Nothing makes me wish I was Geoff Dyer more than when I visit an art gallery. Though it has to be said, I pretty much wish I was Geoff Dyer all the time. Well, just in terms of writing things and thinking thoughts.
I’m highly ambivalent about art galleries. On the one hand, they’re full of beautiful objects and the works of genius hands and eyes; and on the other, it’s as if an evil mastermind tried to work out the worst possible context in which to see those things. It’s like being presented with a perfectly cooked gourmet meal in a sileage-filled farmyard. Fat horse flies buzzing above their shadow on the damask tablecloths.
We were in the Uffizi on Monday in Florence. I’d never visited it before so it was one of those must-sees which as I get older feel more like a tiresome obligation than a vital experience. We queued for our online ticket pick up; then we queued to get in. Then we joined what was essentially a never-ending moving queue that took us through the intestines of the palazzo and past some of the greatest works of Renaissance art as if we were on the Generation Game conveyor belt and the Venus had to remember us all to win a fortnight in Torremolinos.
Botticelli’s Venus was amazing, though. It’s one of those paintings I’d seen a thousand times but never actually looked at. A tablecloth, or a Terry Gilliam skit, now I actually saw it was a painting. The swirl all centred around a zen-like calm beauty - the skin and the fabric, the flowers and the fingers, the sea and the forest, the guy in the blue fedora taking a selfie, eyebrow cocked with a bemused ‘look where I am!’ expression.

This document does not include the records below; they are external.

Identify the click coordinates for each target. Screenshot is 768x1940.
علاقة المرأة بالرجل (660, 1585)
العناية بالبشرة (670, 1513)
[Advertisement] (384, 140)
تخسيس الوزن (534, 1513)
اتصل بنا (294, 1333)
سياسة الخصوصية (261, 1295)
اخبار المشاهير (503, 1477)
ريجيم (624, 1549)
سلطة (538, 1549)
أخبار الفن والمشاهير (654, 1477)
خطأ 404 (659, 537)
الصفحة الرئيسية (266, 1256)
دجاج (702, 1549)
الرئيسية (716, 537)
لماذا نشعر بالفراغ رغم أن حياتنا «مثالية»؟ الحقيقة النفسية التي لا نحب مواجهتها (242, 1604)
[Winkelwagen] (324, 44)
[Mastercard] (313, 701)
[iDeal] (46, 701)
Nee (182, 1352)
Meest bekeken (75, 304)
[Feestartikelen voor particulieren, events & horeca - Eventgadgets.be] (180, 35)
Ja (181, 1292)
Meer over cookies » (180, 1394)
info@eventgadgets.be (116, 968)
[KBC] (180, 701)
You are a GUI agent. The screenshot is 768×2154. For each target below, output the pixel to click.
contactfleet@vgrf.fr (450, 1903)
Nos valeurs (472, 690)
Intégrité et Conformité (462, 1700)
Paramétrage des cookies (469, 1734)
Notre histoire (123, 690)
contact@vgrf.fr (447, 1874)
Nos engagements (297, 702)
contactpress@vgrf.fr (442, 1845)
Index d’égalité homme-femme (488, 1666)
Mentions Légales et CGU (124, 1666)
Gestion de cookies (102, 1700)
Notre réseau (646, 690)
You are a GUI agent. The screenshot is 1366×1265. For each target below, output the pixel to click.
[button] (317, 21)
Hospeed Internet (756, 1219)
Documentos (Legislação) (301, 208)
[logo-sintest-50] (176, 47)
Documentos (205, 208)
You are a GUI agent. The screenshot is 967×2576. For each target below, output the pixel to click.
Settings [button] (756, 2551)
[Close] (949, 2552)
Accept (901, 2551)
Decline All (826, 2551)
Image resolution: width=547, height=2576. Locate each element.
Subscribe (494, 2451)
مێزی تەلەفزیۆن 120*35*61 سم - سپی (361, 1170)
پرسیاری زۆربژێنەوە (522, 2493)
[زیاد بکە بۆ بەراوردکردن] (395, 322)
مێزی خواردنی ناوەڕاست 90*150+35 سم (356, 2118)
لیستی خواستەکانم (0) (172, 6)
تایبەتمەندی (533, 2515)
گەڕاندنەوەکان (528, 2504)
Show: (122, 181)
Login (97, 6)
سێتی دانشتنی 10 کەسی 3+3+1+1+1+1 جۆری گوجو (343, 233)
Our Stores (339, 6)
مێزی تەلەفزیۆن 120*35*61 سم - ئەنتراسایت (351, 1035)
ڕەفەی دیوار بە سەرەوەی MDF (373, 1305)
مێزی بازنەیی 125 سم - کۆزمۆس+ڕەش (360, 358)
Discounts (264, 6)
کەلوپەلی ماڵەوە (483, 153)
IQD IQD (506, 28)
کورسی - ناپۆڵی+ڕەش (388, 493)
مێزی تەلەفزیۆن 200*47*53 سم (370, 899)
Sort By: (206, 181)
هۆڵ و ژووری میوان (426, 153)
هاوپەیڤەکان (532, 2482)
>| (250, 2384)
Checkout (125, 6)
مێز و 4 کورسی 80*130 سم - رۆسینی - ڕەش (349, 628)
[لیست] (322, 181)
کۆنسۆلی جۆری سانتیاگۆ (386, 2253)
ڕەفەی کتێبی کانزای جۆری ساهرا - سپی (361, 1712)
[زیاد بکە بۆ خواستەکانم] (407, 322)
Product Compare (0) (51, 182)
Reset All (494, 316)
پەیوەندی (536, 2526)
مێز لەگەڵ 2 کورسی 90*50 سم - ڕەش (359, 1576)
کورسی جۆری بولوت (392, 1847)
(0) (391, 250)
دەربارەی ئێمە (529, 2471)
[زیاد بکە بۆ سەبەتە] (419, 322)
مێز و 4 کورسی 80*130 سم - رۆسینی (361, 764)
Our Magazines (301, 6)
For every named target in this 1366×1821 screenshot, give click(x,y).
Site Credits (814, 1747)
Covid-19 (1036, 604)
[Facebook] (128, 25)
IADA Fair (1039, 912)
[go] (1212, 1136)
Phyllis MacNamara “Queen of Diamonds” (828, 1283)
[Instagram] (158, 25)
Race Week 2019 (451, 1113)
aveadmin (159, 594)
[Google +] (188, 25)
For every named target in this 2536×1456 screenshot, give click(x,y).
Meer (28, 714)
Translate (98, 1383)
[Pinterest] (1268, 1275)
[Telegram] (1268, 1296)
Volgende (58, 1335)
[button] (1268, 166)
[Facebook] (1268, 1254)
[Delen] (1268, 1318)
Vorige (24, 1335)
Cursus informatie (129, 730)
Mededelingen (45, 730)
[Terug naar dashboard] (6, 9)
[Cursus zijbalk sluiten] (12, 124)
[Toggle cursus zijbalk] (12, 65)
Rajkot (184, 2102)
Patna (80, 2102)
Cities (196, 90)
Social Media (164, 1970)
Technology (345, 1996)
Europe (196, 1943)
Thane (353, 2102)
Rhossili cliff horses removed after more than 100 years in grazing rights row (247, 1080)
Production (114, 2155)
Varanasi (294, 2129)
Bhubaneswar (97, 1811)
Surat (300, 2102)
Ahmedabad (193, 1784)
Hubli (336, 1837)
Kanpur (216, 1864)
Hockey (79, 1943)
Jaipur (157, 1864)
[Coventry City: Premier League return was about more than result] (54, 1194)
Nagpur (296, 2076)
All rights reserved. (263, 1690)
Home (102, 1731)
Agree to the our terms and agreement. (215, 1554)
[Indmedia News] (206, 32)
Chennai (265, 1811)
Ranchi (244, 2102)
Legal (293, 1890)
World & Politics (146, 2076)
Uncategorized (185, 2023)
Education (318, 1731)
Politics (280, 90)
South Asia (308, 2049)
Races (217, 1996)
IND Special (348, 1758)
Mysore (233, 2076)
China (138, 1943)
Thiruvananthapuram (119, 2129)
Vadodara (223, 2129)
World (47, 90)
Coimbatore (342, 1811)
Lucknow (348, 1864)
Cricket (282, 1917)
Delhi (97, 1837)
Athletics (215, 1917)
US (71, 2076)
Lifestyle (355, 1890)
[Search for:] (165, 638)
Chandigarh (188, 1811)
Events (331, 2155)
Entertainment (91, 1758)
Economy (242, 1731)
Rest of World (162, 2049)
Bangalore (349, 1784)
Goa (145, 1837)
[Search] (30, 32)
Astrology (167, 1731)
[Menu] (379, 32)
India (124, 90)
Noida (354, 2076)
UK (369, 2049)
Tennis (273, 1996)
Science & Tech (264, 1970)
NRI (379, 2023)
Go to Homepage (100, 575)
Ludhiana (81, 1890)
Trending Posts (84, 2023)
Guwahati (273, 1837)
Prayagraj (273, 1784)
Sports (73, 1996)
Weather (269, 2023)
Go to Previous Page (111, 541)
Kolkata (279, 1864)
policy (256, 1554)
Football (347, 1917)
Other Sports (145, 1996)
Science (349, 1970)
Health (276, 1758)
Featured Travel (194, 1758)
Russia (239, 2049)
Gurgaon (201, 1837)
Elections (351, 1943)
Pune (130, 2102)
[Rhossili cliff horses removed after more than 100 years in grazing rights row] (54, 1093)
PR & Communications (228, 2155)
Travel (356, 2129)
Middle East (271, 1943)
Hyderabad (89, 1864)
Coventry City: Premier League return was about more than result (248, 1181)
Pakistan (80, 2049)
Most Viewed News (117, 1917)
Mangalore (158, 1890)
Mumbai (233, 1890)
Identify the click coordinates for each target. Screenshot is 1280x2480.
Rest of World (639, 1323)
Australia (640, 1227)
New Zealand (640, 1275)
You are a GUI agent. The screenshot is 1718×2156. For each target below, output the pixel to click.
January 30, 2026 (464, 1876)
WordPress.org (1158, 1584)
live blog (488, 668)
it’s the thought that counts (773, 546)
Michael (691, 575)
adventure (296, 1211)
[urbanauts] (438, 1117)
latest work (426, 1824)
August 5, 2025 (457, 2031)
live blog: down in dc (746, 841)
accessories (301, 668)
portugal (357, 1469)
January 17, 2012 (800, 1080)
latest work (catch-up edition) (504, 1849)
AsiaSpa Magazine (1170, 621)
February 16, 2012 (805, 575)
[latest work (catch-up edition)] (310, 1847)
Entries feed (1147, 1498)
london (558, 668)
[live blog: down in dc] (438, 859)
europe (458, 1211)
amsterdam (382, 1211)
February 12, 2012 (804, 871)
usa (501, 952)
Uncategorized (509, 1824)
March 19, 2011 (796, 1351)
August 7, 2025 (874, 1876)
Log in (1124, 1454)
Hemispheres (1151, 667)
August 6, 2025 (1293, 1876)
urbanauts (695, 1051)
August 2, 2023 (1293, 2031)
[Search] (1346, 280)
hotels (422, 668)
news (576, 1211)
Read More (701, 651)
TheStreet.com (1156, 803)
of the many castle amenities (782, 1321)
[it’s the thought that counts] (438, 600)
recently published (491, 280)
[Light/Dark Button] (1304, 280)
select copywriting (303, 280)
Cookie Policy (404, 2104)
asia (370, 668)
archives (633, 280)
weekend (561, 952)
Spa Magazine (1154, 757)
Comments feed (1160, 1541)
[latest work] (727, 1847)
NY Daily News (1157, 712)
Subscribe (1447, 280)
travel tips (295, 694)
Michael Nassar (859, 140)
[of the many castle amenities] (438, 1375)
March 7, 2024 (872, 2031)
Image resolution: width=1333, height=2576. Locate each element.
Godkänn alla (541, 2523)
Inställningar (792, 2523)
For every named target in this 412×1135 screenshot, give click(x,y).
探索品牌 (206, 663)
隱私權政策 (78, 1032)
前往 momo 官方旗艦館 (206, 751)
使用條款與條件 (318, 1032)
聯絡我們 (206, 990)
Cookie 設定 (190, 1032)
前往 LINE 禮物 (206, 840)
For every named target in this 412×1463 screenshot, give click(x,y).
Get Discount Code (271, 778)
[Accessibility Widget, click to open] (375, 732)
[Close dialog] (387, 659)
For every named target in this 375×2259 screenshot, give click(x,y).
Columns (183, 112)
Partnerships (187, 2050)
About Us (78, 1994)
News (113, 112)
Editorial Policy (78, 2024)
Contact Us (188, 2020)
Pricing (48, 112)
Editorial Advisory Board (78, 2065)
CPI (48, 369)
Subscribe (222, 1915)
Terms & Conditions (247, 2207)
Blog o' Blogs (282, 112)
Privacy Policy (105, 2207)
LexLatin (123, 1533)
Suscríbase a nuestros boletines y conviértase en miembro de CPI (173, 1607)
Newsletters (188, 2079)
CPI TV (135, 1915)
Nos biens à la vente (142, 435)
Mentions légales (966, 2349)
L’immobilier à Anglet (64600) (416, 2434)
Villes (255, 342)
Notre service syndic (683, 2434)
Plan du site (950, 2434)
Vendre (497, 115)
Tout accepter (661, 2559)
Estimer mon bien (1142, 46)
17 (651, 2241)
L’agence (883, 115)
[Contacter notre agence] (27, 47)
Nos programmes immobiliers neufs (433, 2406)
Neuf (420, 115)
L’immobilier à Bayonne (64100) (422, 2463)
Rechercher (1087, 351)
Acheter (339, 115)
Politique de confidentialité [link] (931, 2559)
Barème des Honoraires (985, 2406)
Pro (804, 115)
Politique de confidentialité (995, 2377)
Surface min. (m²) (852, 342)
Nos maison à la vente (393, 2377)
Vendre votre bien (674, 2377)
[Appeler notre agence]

Venus is one of the celebrity paintings. You can tell by the scrum in front of them. We stand at the back wait for people to take their pictures and then hover and then retreat grinning and I do the same. I try not to take a picture and just absorb the painting through my eyes. After all, I’m never going to look on it once it’s on my phone. Maybe I’ll post it on the socials with a filter to give it a more Renaissance-y look. But then I feel not taking a photo has become a heavier act than taking one. Like I’m braying above the crowd - ‘look everyone! I’m not taking a photo’.
So now I feel like shit. What can I do in front of this stuff? What do I do with it? Why do I have to be so self-conscious? But it’s like Christmas. It should just be another day of the week but it sharpens everything with a different blade. You can’t just be in this kind of situation. I’m not just looking at paintings: I’m looking at other people looking at them and I’m aware that I’m being looked at as I look at them. Not in an ‘oh he’s interesting’ way, but rather in a ‘why’s he just standing there and not taking a photo?’ way; a ‘when’s he going to move?’ way.
My discomfort levels aroused to a significantly high degree, I engage satire. It helps that the Uffizi is pretty much wall-to-wall God fan fiction. I start spotting Hollywood actors in medieval garb. A lot of Mia Goths, a few Mark Rylances, there’s William Forsythe as Martin Luther. We compare ugly baby Jesuses. And at the other end of the lifecycle check out the Messiah’s abs in the crucifixion scene. He’s a hard 33 poor bloke. A rough life.
Art galleries feel like the National Lottery. On the surface it’s a good thing right? Giving all this money to someone, or making all this beauty available to the public. But on the other hand, it’s a lesson in why certain people shouldn’t have money/beauty. Rich people know what to do with it, the lottery tells us. They’ve had the training. They’ve expected it. Someone like me gets it and wants to buy a helicopter and fill it with Curly-Wurlies. You just know he’ll be stupid broke in the space of eighteen months.
Same with this art. If I was a more cynical type, I’d argue that art galleries are designed to alienate us from ourselves and from culture on purpose. To make us feel more estranged and unworthy, buying fridge magnets and jigsaws in the gift shop and feeling wretched. I want to be Cameron in Ferris Bueller having a direct meaningful relationship with a painting but I’m more like Ferris Bueller in Ferris Bueller. Striking allegedly funny poses of archness. Once more, the urge to punch myself in the face becomes overwhelming.
Then again I bet this is exactly what the Renaissance was like. After all, this is both where and when the bastards invented capitalism. Everyone gathered to see and be seen. Everyone thinking of vacuous nonsense and talking new ruffs and dung prices and trying to work out if it would be cooler to like or not like the latest Da Vinci. Moaning about the cherubim discourse.
At a certain stage - possibly due to exhaustion - I start to like it. I get into it, somehow. I’m not sure if what I’m experiencing has any real connection to art, or depth of knowledge. Rather it occurs to me once more that I’m dying and so is everyone here and in that I find some comfort when the Spanish guy with the loud baby barges past the Caravaggio. It’s a perfect moment. Right out of a Geoff Dyer essay. Which gives me an idea.